More example cases

More example cases#

Beyond the walk-throughs above, the examples/ directory ships several further cases. They have less hand-holding than the tutorials, but each is a self-contained, runnable starting point. Compile them like any other example (cmake --build build --target <name>) and run them with their bundled config.xml (see Compiling HemoCell from source and Running a HemoCell case).

Example

What it demonstrates

simple

The smallest realistic case: RBCs and PLTs in a periodic cube driven by a Poiseuille-like body force, with bounce-back walls. A good template to copy from. Mirrors the case built in Creating your own HemoCell Case.

parallelplanes

Flow between two infinite parallel planes (plane Couette/Poiseuille). A minimal wall-bounded flow useful for testing and validation.

cube

A weak-scaling benchmark: a rectangular domain under shear flow, periodic in x with bounce-back front/back walls. Reports time per iteration and component timings — used to measure performance and scaling.
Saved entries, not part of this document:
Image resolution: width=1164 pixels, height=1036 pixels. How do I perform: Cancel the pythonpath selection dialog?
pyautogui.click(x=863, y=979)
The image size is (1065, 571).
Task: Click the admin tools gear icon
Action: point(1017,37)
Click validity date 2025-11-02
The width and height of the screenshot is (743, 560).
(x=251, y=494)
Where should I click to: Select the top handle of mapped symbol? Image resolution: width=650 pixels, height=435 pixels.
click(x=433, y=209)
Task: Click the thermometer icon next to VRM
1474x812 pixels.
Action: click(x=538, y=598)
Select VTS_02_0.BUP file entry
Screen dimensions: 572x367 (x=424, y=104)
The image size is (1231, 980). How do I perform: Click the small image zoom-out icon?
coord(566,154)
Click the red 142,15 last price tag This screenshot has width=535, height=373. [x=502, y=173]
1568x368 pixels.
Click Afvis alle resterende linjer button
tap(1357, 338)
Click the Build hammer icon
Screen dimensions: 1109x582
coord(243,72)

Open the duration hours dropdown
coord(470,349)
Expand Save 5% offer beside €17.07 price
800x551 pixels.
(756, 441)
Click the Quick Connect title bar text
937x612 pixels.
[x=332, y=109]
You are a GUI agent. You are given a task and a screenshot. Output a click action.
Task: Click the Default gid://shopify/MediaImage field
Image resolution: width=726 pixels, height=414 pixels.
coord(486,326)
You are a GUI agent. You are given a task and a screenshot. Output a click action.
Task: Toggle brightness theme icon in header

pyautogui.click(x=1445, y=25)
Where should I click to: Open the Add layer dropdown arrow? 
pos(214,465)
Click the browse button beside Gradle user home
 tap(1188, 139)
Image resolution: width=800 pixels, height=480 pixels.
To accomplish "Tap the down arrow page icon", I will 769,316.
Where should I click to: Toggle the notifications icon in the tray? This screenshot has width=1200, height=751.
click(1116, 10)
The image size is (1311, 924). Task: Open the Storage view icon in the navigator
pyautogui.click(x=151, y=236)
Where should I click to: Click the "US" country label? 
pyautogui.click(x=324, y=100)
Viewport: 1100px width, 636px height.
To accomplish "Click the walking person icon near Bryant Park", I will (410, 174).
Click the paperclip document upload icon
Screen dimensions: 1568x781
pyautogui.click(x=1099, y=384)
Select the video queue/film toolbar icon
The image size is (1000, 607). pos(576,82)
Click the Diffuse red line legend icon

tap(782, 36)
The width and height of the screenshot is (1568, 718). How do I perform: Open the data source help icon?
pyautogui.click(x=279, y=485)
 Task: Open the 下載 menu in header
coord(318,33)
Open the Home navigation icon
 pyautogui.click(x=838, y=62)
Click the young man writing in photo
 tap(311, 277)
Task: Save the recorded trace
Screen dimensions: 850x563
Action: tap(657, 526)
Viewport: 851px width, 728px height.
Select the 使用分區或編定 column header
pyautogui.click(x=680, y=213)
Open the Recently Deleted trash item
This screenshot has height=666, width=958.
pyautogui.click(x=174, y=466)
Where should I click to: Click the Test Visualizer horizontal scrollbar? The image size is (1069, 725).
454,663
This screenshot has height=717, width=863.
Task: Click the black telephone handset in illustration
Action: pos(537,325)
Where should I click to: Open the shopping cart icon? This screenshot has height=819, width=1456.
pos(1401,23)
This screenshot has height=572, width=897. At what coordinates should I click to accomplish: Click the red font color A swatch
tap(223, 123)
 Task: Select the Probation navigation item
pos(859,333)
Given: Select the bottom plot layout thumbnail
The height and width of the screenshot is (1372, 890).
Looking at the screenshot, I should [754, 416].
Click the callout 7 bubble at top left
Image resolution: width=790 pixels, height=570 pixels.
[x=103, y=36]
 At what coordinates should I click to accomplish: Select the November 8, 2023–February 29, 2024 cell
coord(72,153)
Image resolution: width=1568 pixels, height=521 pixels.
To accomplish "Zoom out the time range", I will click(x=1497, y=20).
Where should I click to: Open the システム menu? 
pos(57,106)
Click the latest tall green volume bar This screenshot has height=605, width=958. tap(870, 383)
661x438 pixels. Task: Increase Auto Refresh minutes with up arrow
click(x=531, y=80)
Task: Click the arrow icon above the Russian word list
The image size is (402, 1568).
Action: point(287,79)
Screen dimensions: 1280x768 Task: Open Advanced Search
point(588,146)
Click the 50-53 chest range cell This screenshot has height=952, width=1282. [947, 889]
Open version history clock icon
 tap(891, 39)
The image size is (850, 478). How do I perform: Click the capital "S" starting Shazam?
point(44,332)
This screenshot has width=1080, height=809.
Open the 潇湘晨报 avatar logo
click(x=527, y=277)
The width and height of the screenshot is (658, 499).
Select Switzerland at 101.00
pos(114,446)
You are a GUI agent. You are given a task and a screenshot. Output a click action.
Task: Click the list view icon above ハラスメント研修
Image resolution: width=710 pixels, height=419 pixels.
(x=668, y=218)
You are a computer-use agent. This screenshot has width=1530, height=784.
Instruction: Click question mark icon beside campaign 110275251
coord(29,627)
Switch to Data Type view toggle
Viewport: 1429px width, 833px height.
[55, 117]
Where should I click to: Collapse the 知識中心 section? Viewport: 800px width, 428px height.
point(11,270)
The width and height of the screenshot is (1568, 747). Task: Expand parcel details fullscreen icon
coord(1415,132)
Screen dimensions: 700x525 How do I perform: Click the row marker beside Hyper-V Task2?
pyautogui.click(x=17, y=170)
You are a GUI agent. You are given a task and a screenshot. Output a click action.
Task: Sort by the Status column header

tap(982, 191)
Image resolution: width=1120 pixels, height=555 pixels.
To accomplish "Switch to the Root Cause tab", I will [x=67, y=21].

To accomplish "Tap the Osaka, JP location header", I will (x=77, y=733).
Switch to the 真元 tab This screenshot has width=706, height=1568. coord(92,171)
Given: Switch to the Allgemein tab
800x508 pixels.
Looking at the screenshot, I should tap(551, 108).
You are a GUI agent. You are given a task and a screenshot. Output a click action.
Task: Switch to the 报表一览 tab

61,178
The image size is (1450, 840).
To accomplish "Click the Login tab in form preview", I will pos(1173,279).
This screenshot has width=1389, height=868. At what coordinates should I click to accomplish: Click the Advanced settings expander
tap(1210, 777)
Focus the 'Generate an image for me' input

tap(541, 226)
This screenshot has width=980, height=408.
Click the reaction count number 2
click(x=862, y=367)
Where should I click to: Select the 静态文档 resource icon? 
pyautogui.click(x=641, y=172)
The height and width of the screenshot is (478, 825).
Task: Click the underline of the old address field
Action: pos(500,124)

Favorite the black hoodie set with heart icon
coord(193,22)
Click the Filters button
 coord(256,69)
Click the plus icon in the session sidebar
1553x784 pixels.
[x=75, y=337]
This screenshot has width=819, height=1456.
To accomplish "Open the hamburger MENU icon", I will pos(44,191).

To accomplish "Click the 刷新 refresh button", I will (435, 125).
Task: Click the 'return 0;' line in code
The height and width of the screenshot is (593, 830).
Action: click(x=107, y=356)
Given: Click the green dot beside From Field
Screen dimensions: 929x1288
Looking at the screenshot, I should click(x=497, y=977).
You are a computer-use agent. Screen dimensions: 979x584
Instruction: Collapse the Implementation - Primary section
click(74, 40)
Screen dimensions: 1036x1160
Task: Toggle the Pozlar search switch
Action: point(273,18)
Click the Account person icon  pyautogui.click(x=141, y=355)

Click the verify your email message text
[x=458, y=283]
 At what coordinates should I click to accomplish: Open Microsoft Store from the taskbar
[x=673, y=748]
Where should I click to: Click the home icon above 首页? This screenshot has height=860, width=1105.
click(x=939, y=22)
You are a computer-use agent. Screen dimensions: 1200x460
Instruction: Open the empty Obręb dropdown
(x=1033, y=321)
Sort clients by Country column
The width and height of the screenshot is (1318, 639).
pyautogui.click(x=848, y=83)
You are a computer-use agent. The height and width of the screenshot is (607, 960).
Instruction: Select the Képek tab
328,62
Input files and job scripts are generated by the script in its preprocess/ folder.

flowaroundsphere

Flow around a spherical bead resting on the channel floor, driven by a moving top wall, reproducing a shear-gradient platelet-aggregation experiment [5]. The bead size is set by sphere_diameter.

microcontraction

Flow through a stenotic microfluidic contraction, reproducing a strain-rate micro-gradient device [5]. The contraction angle is set by c_angle_degrees.

curvedflow_with_preinlet

Flow through a curved geometry voxelised from an STL file, combined with a pre-inlet for sustained cell inflow.

cell_shapes

Demonstrates the different cell types and construction methods side by side — RBCs from the analytical sphere model and from an STL mesh, platelets, and a white blood cell. A useful reference when setting up a new cell type (see Building the mesh).

Note

These cases are provided as research starting points and are not all covered by step-by-step tutorials. Read the README (where present) and the *.cpp source in each example’s folder for the specifics, and see the FAQ if you hit an undocumented feature.